Determine whether $$\otimes$$ is distributive over $$\oplus$$ on $$\mathbb Z$$.

Counterexample:

Choose $$a = 2, b=3, c=4.$$

Then consider $$2 \otimes (3 \oplus 4)=2 \otimes [(3)(4) + 3 + 4] =2 \otimes 19=(2 + 19)(2 + 19) =441.$$

Now consider $$(2 \otimes 3) \oplus (2 \otimes 4)=[(2 + 3)(2 + 3)] \oplus [(2 + 4)(2 + 4)]= 25 \oplus 36 =(25)(36)+25+36 =961.$$

Since  $$441 \ne 961,$$  the binary operation $$\otimes$$ is not distributive  $$\oplus$$ overon $$\mathbb Z$$. ⬜

## Exercise $$\PageIndex{10}$$: Distributive

Determine whether $$\oslash$$ is distributive over $$\oplus$$ on $$\mathbb Z$$.

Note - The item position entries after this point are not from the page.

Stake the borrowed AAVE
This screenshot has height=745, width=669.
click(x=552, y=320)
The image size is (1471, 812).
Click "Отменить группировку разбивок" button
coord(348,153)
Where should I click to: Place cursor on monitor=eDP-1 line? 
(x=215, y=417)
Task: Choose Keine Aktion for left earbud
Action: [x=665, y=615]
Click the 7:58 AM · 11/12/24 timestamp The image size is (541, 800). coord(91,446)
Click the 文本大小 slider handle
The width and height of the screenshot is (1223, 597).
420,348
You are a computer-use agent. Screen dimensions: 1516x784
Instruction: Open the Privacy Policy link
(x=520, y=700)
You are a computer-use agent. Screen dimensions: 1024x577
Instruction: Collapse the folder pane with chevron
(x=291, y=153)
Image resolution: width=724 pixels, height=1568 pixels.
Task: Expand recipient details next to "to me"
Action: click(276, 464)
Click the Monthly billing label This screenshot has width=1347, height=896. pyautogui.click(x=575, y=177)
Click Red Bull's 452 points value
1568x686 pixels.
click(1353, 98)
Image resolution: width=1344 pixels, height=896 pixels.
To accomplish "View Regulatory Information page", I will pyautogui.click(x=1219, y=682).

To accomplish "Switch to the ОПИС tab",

## Exercise $$\PageIndex{11}$$: Even Multiplication

Let $$S=\{1, 2,4,6, \dots \}$$, that is $$S$$ is the set of all even positive integers and $$1$$. Use the multiplication $$\times$$ as the binary operation.

Determine whether the multiplication $$\times$$ on $$S$$,

1. is closed,
2. is commutative,
3. is associative, and
4. has an identity.

## Exercise $$\PageIndex{12}$$: Arithmetic operations on Rationals and Irrationals

1. Is addition closed on $$\mathbb Q$$?
2. Is multiplication closed on $$\mathbb Q$$?
3. Is addition closed on $$\mathbb Q^c$$?
4. Is multiplication closed on $$\mathbb Q^c$$?